This week’s Evolution 101 blog post is by MSU graduate student Sara Garnett.
As soon as spadefoot toad tadpoles are born, the pressure’s on. Adults lay their eggs in temporary ponds, created from sudden rainstorms in the southwestern desert. Because these ponds don’t last long, anything that helps tadpoles to develop and turn into toads before the pond dries can be a huge advantage. Some tadpoles even develop the ability to be carnivorous, since fairy shrimp – and other tadpoles – can be a good source of nutrition when rapid growth is necessary. Despite this environmental pressure, these cannibal tadpoles have often been observed releasing some of their potential tadpole prey after “tasting” them. With so much riding on getting out of the pond, why would tadpoles expend the energy to catch another tadpole, only to give it up?
Researchers noticed this happening in cases where the prey tadpole was a sibling of the cannibal (individuals from the same clutch of eggs can develop both ways); the cannibal released the other tadpole if it tasted a sibling, but it consumed its prey if the other tadpole were unrelated. Such kin discrimination behavior – behaving differently depending on whether the other individual is related or not – seems at odds with a simplified understanding of evolution as an intense struggle to maximize personal success without regard for other members of one’s own species, but it’s more common than you might think. Many species with cannibalistic tendencies have some way of reducing the risk of harming relatives, even if the individual might benefit from a meal. Nestling birds adjust how intensely they beg for food depending on the frequency of half-siblings relative to full-siblings in the nest. Some plants change how they distribute resources to different structures depending on whether they’re surrounded by strangers or siblings. In addition to these examples of restraint shown toward kin, there are also examples of individuals seeming to actively put themselves in harm’s way; certain types of alarm calls that make an animal more likely to be caught by a predator are more likely to be given in the presence of kin.

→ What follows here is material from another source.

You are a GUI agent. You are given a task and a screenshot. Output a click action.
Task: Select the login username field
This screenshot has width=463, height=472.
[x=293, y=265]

To understand why these behaviors exist, we need to go back to what it means to succeed in an evolutionary sense. Survival is pretty important, but what really matters is how successful an individual is at passing on copies of its genes. This success is what is described by the term “fitness.” Although there is some debate within the field about how best to define and measure fitness, one determination of it can be based on the number of offspring an individual produces. While it might seem like this would capture how many copies of one organism’s genes show up in the next generation, it ignores the fact that many of those genes are not unique to one individual. If the gene isn’t a new mutation, at least one parent has a copy, meaning that siblings may also have received a copy. Depending on how far back the gene goes, it may also be found in half-siblings, cousins, grandparents, or other relatives as a result of common descent. What this means is that, if we broaden our concept of fitness, helping relatives to survive and reproduce may also increase the chances of passing on genes, an idea known as kin selection.
Kin selection provides a mechanism for how helping relatives may increase an individual’s fitness, in spite of personal costs. Evolutionary biologist W. D. Hamilton laid out a set of conditions, now known as Hamilton’s rule, under which genes governing such behavior should spread in a population. This rule takes into account the genetic relatedness between an actor and the recipient of the behavior (that is, how likely that a given gene is shared between the two individuals due to common descent), the additional fitness benefit the recipient gets as a result of the behavior, and the fitness cost to the actor. If the fitness benefit to the recipient multiplied by the relatedness is greater than the cost to the actor, it will actually ultimately benefit the actor to perform the behavior. This ultimate benefit comes from thinking about an individual’s inclusive fitness, which takes into account not just the direct fitness gained by producing offspring, but also the adjusted fitness benefits gained by relatives who share genes.
Thinking about Hamilton’s rule illustrates how changing each of these parameters might be expected to alter kin-directed behavior. We might expect to see more instances of behavior that helps relatives as well as the individual when the cost to the actor is not very low, or when the benefit to the relative is very great. Individuals should also be willing to incur greater costs if relatedness to the recipient of the action is greater. The chance that a given gene will be identical due to common descent is greater between siblings than half-siblings (1/2 vs. 1/4 on average), which is greater than the average relatedness between cousins (1/8), affecting the inclusive fitness that results from helping different relatives. This relationship is captured well by a quote attributed to evolutionary biologist J.B.S. Haldane, who claimed he “would lay down [his] life for two brothers or eight cousins.”
Giving up a meal to avoid consuming a sibling makes more sense for a spadefoot toad tadpole when inclusive fitness is taken into account. As long as an individual is not in immediate danger of starvation, it receives a fitness benefit of its own by not taking a relative out of the gene pool. Kin selection and inclusive fitness provide some ideas for understanding behaviors that don’t initially seem to make sense from an evolutionary perspective, even if we still don’t always understand how we tolerate our own siblings.